文書抜粋
では、いつ?どうして?島はなくなったのか?
これについては、承応2年(1653)に作られた地図では、既に島が描かれていないことを挙げられ、「秀吉の大仏造立に伴う近辺の開発、御土居の構築、寺町の形成、高瀬川の開墾等により、鴨川周辺の地形が一変した時代のことではないか」と推論を述べられています。
また、文禄2-3年頃(1593-4)、秀吉によって始められた木曽川の築堤工事のために機内の多くの陰陽師が尾張へ送り込まれた際に、治水技術に長けた民間陰陽師=声聞師たちも連れて行かれたのではないか、そして結果として、中島を守る陰陽師たちの力が削がれ、法城寺そのものも大打撃を受けたのはないか、とも推測されています。
以上がざっとした内容ですが。
どんな文献をもとに、どう理論付けてこの結果が導き出されたのかという一番面白い部分は本のなかにしかないので、やっぱり本を読んでください、と言いたい。
ということで、やっぱり本を読んでください。
公方の構想ーー上杉本洛中洛外図の政治秩序
「京都・一五七四年ー描かれた中世都市」という本の中で、今谷明先生が述べた説に対してガッツリ向き合われた章です。
私自身は今谷先生の本を読んでいないため、フラットな立場とは言えないのですが、要点を纏めてみます。
まず、今谷先生の説は以下のとおり。
・上杉本洛中洛外図に描かれた武家屋敷、寺社建築、公家邸の検討を行い、景観年代の確定を試みる
・結果として、上杉本洛中洛外図に描かれた建築物は、全て天文16年(1547)7月から閏7月の2ヶ月間に存在している
・したがって、上杉本は追憶や空想に基づいた「あるべき姿」ではなく、徹底した写実によって描かれたものである
上記の今谷先生の説は、写実であるとするが故に、大きな弱点があります。それは、一点の例外でもあれば、即、説が崩壊してしまうということ。
この点について、既に絵の中に描かれている建築物の建造年代が上記の期間と一致しないとする説もある、と瀬田先生は書かれています。
例えば、
・「三芳筑前」邸に描かれている「冠木門」は永禄4年に造られた
・「松永弾正」邸が描かれているが、松永久秀自身が天文18年以前に京都での活動が見られないのに、京都に邸を持つか
などの反論があります。
瀬田先生は、更に別の観点から、法華寺院妙顕寺に着目されています。
京都の法華寺院は、天文法華の乱以降、京都から追放されますが、天文11年に帰洛が許されて以来、徐々に洛中に戻っています。
妙顕寺も同じく洛中に戻るのですが、当時発給された文書から、妙顕寺はその名を使うことをしばらく許されず、どんなに早くても天文20年までは「法華寺」と号していました。
この妙顕寺、今谷先生が天文16年の写実であるとする上杉本には、しっかりと「妙顕寺(めうけんし)」と書かれています。
つまり。
写実であるならば一点の例外も許されない、という説が崩れたことになります。
その上で、瀬田先生は、上杉本は、細川家を軸とする京兆体制に加え、新興勢力である三好・松永も相応の位置に置き、調和した政治秩序の構想が描かれたものだろう、と書かれています。

提示項目
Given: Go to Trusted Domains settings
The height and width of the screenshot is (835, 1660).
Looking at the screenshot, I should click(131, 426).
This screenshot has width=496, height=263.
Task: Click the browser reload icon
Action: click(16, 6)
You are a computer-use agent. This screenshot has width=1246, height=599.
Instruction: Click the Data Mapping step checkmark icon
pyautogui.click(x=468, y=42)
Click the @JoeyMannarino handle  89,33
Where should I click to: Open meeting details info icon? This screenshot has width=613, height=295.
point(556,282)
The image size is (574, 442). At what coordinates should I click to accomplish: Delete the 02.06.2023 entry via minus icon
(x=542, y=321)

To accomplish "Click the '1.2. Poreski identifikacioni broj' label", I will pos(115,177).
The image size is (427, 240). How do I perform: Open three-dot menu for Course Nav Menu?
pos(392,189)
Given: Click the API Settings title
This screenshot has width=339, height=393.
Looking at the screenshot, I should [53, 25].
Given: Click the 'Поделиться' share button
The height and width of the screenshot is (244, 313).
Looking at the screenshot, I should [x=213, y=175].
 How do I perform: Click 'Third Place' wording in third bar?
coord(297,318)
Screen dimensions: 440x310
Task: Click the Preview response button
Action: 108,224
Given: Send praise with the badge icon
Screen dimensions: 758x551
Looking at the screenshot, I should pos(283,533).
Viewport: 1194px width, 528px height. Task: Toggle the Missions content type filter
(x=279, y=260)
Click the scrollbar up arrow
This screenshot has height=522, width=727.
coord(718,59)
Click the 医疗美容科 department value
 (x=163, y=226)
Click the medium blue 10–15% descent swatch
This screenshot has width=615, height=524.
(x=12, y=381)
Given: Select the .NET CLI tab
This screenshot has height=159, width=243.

依頼事項
1: 洛中洛外図をめぐる文章から引いた次の一文を英語に訳してください:「京都の法華寺院は、天文法華の乱以降、京都から追放されますが、天文11年に帰洛が許されて以来、徐々に洛中に戻っています。」
2: 洛中洛外図をめぐる文章を、最後の文の後から書き進めてください。

解答一覧
1: After the Tenbun Hokke Disturbance, the Hokke temples of Kyoto were expelled from the city, but since being permitted to return to Kyoto in Tenbun 11, they have gradually been coming back into the capital.

2:
そして、こうした秩序への志向は足利義輝が目指したものと同じである、とされています。
実際、足利義輝は帰京して以来、三好長慶と(表面上は)協力しつつ、細川晴元と三好長慶の和睦を調定したりと、大枠としての足利将軍ー細川家という過去の体制を踏まえた上で、新興勢力である三好家もその体制に組み込もうとしているように思えます。
そして、こうした政治構想が描かれたものである以上、上杉本の製作は、足利義輝と三好長慶の和睦から三好義興の急死までの間になされたものだろう、との説を述べられています。
洛中洛外図については、製作時期や発注者、また実際の製作者、そして描かれている内容、と興味深い説が本当に多いです。
実際のところどうだったのかは、素性の確かな説明書きでも発見されない限りは確定しない気もするのですが・・・それを言ってしまうと色々なものが全否定になってしまいますので、残された史料から当時の状況を読み解き、説を展開される研究者の先生方には頭の下がる思いしかありません。
今谷先生の本も読んでみたいと思います。
一青年貴族の異常死
タイトルからして、何事?!感が満載なんですが。
読んでみると、当時の人々の行動様式を読み解きつつ、子供を亡くした親の心情に触れる心が震える章でした。
この章の主人公は、山科言国。『言継卿記』で有名な山科言継の祖父です。
山科家は代々、詳細な日記を残しているのですが、言国も例にもれず日記を書いていました。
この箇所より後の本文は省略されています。